The participants in this study were Spanish-dominant bilingual speakers with English as their L2 who used Spanish daily in personal and professional interactions. Some had just arrived in the US, and some had been living in this country for up to 40 years.
Cantor-Cutiva et al. (
2023) reports that Spanish-dominant bilingual speakers do not produce creaky voice as often as English-dominant bilinguals, while
Kim (
2017) shows that Spanish–English bilinguals often transfer creaky voice from English into Spanish (
Kim 2017).
González et al. (
2022), who examined creaky voice in the participants of the present study, argue against English transfer of this voice quality based on the fact that (i) creaky voice was as frequent in participants who had just moved to the US as in participants who had been residing in the US for many years, and (ii) creaky voice is more frequent for females than males in American English, unlike in the Spanish dataset, which shows the opposite trend. While the present study still shows this pattern, we find it intriguing that the female participants had significantly more creak at the end of IPs, while male participants preferred breathy voice in the same content.

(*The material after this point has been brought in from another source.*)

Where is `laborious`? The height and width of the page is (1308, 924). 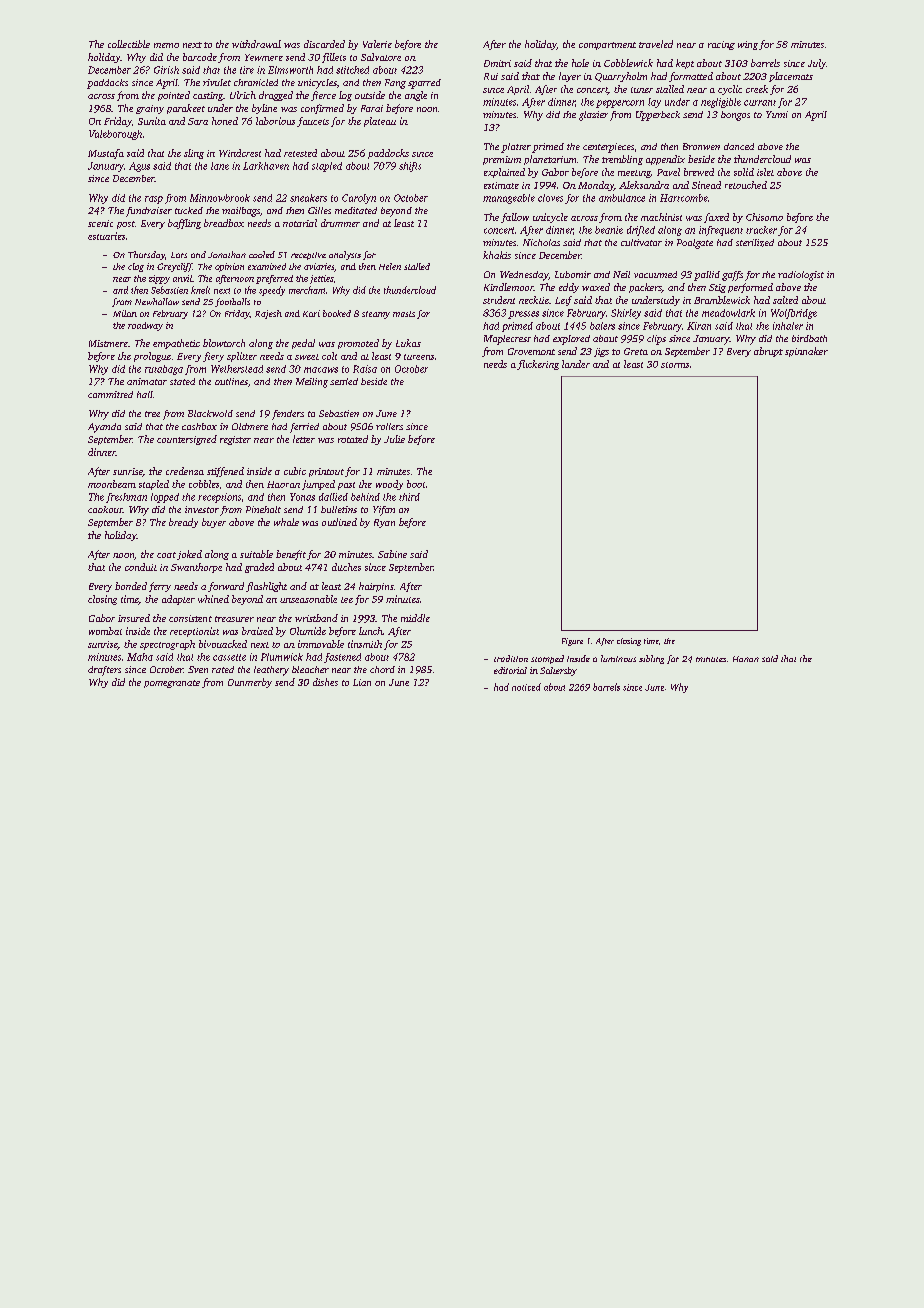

We consider then that transfer of creaky voice from English might be a possibility at the end of higher prosodic units, at least for females, but we leave this point for future investigation.
Finally, the participants of this study were from eight different Spanish-speaking countries. Except for the case of Colombian Spanish, all Spanish dialects represented included male or female speakers, but not both. Some dialectal differences in phonation are reported for Spanish; for example,
Kim (
2017) did not find creaky voice utterance-finally in native speakers of Mexican Spanish (unlike
Garellek and Keating 2015). We leave a more detailed investigation of dialectal differences in the voice quality of Spanish vowels for future investigations.
5. Conclusions
This study contributes to the investigation of phonation in Spanish vowels. It shows that creaky voice and breathy voice are pervasive word-finally, particularly at the end of full intonational phrases (IPs). While creaky voice was favored by males and modal and breathy voice by females, at the end of full intonational phrases males tended to have more breathy voice, and females more creaky voice. Our findings also show that word-final Spanish vowels often involves double or triple phonation types. In vowels realized with multiple phonation types, modal voice tends to precede other voice qualities; devoicing, when present, always occurs at the end of the vowel. These results have implications for future acoustic studies of Spanish vowels, which are often assumed to be modally voiced throughout.
Our study included the examination of phonatory visual cues in waveforms and spectrograms in addition to the measurement of H1–H2 values. The latter was calculated for each phonation interval, rather than as the average for the entire vowel, resulting in a more fine-grained investigation of voice quality. To the best of our knowledge, this is the first time this methodology is employed, at least for Spanish. Our results show that H1–H2 differences between modal and breathy voice align well with phonatory visual cues in acoustic displays. However, H1–H2 values consistently distinguish modal and creaky voice for males only. Future studies on Spanish vowels should include formant correction algorithms for H1–H2 and/or the use of additional spectral tilt measures, particularly if focusing on female speakers. It is our hope that other scholars continue to investigate phonation in vowels, since it can inform our understanding of their acoustic and perceptual characteristics both in L1 and L2 Spanish.